Of course, both those old dudes could’ve fallen apart. But my team was garbage in 2016. If they did fall apart, oh well, I’m in the cellar again in 2017 and then I just cut those guys and have the cap space back. But there weren’t hitters this good in the auction (granted at the time of the trades, the auction pool was a mystery), or at least players less risky. The highest paid hitters at auction were Adam Jones, Adrian Gonzalez, Troy Tulowitzki, and Lorenzo Cain. There’s some hindsight present, of course, but I’m not sure pre-auction anyone would’ve honestly felt like any of those guys were better, more efficient hitters than Cruz or Beltre. If you’re cool with a multi-year rebuild, by all means, ignore trading for old dudes like this. But I think it’s prudent to do it if you want to try winning money instead of just sinking money into a multi-year plan.

I also traded Judge for Matt Holliday, and that proved very stupid. In Holliday, I saw a one-year rental with a Giancarlo Stanton-esque batted ball profile and a cheap ($10) salary. I ended up starting Holliday 57 times for 5.9 points per game, so while he didn’t go bonkers like Judge did, he did help the cause. And with regards to Judge, his 2017 season was something I don’t think anyone saw coming. I offered him to several teams and no one bit. I had to include Grant Holmes along with Judge to secure Holliday. So yeah, sometimes trading prospects for vets will backfire, but in general I think it’s a solid, less risky strategy. I’d be curious what Dan thought he was getting with Judge when he made this trade, especially since I know he’s an old guy lover as well.

One thing I’m curious to see this off-season is if over budget teams continue selling their guys short to “get something instead of nothing,” or if teams feel more comfortable dumping to auction. Cruz was had for Dan Vogelbach and a first round pick. I liked Vogelbach as a prospect and obviously Team Hydra did too, but in retrospect, might those guys have figured out a way to keep Cruz’s bat? Or might they have been better sending him to auction and seeing if maybe they could buy him back cheaper? I’m not convinced giving teams discounts on good players is effective, even if the alternative is cutting and “getting nothing.”

Step 3: Not screwing up the auction

I notoriously left like $21 on the table at our first auction. But I also made some awful bids. Buying into A-Rod’s resurgence was dumb. I came away from auction with two 1B’s and ¬†UT player, effectively destroying all my lineup flexibility.

▶ _Required actions_
1. Using the fantasy baseball post, explain in one to three sentences why the writer traded for Matt Holliday.
2. Please list every hitter the fantasy baseball post names among the highest paid at auction.
3. According to the fantasy baseball post, what was given up to acquire Cruz?

▶ _Data_
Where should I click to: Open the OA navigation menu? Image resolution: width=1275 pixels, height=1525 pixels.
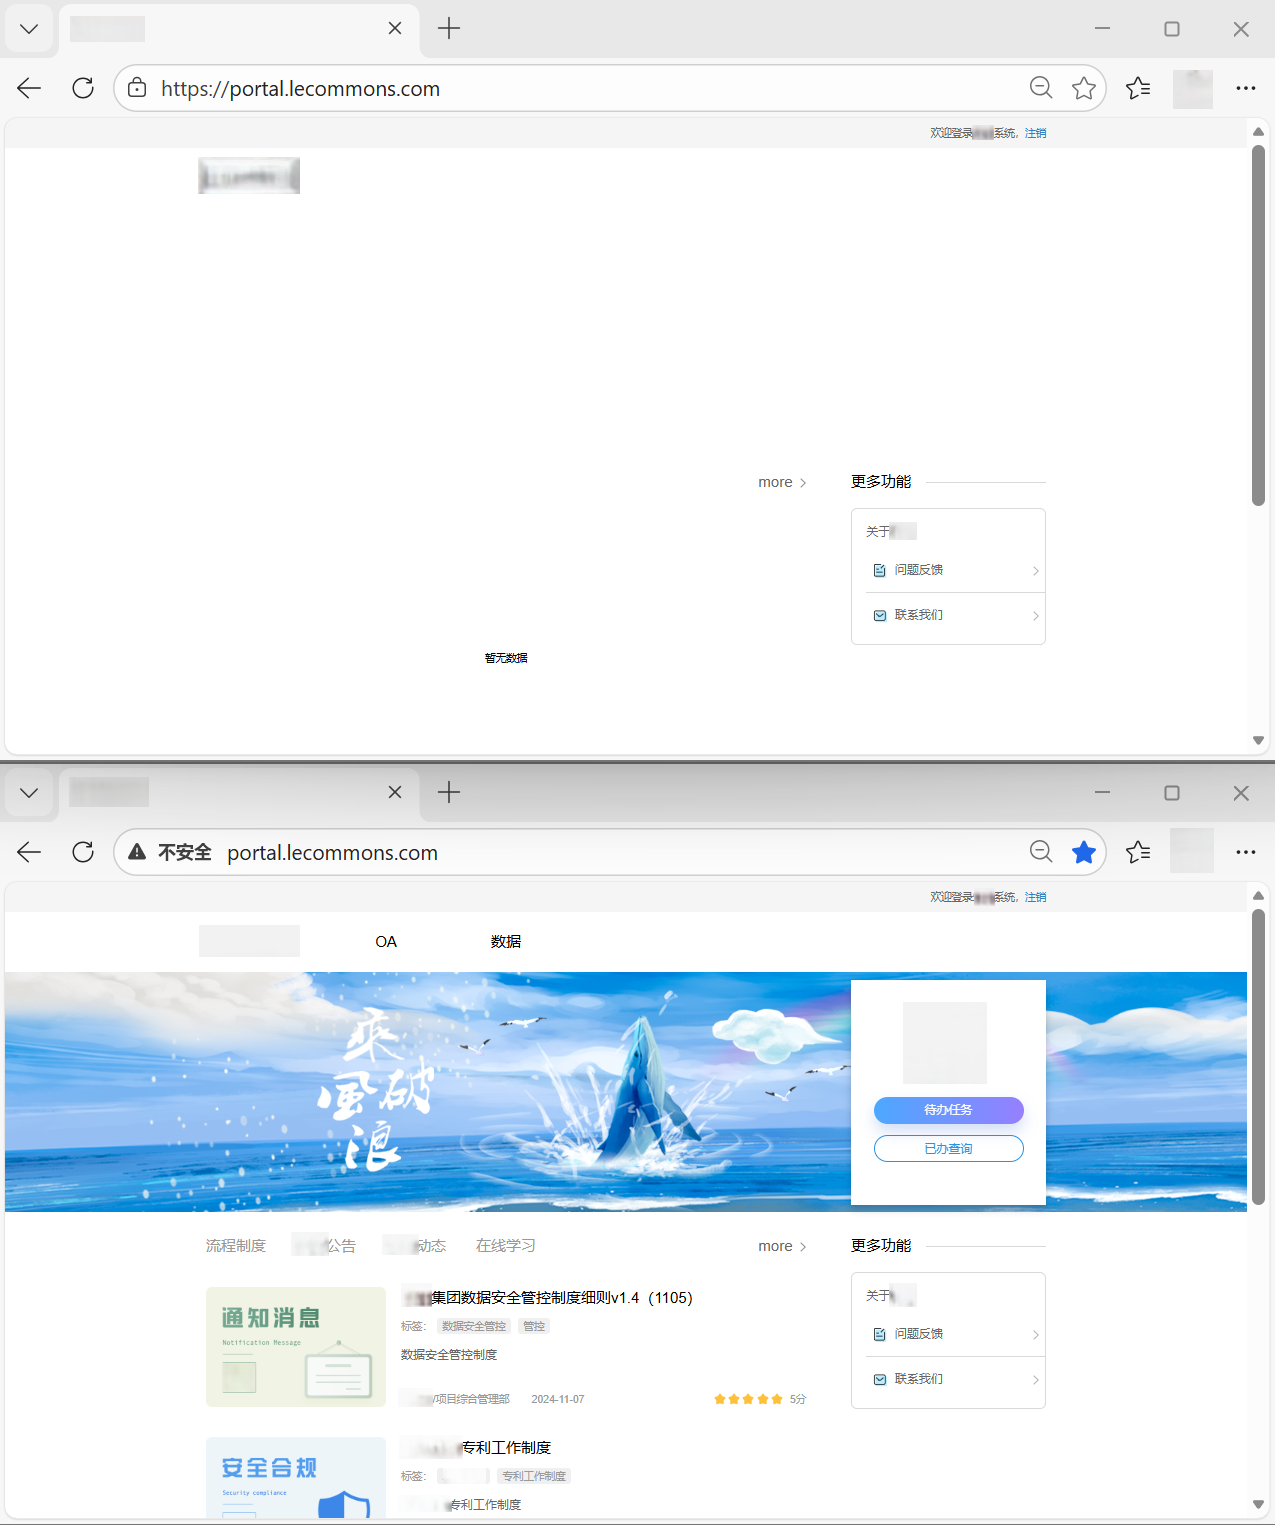pyautogui.click(x=386, y=941)
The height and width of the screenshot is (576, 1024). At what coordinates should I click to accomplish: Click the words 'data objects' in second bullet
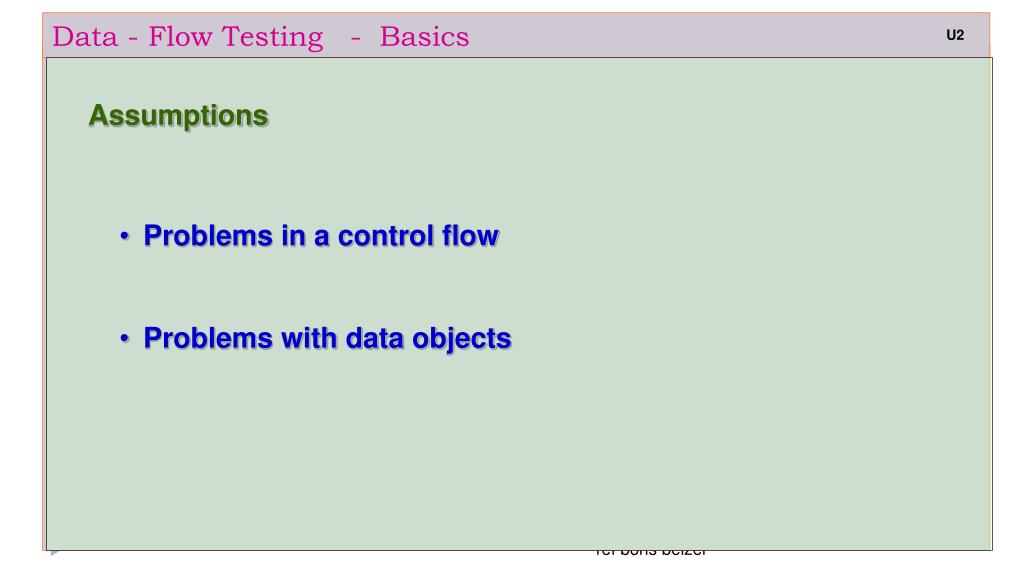[x=428, y=339]
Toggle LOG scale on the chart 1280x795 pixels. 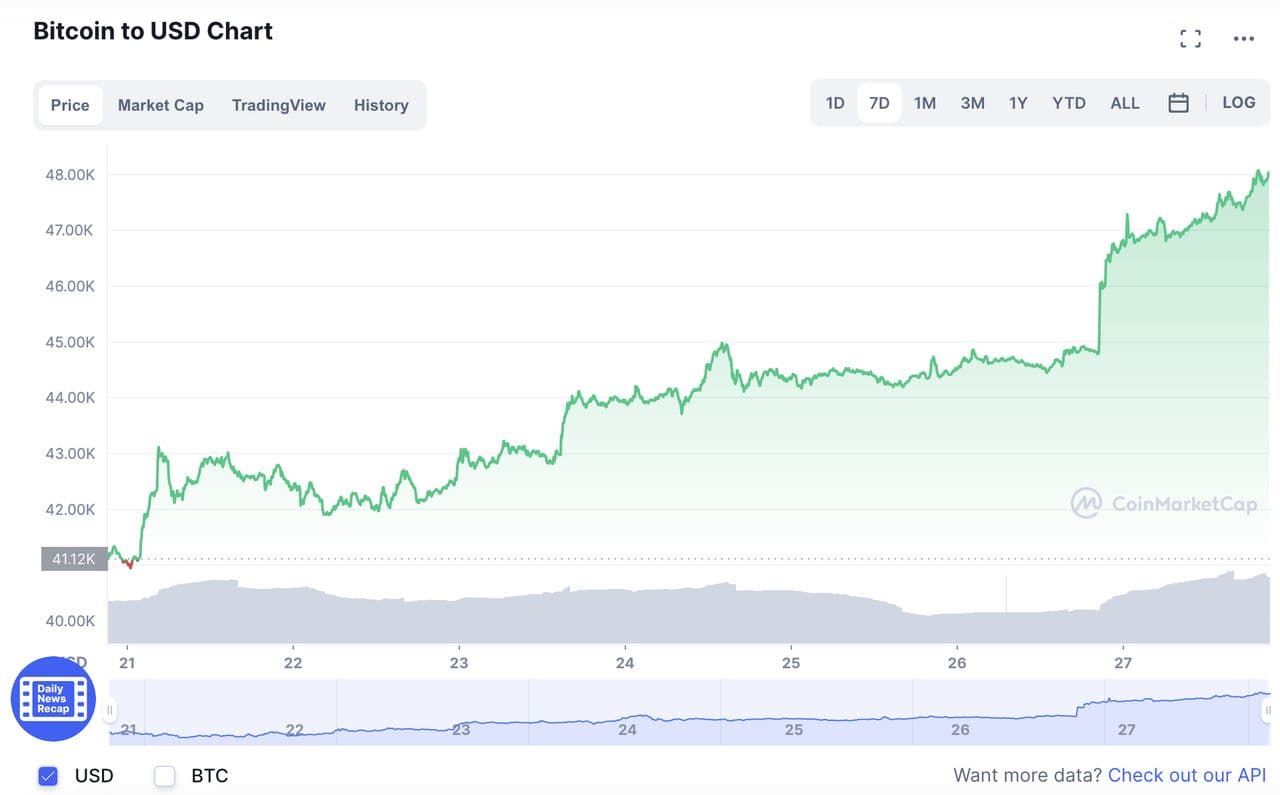point(1238,103)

▶ _In response_
1. The writer saw Holliday as a one-year rental with a batted ball profile like Giancarlo Stanton's and a cheap $10 salary.

2. Adam Jones, Adrian Gonzalez, Troy Tulowitzki, Lorenzo Cain

3. Dan Vogelbach and a first round pick.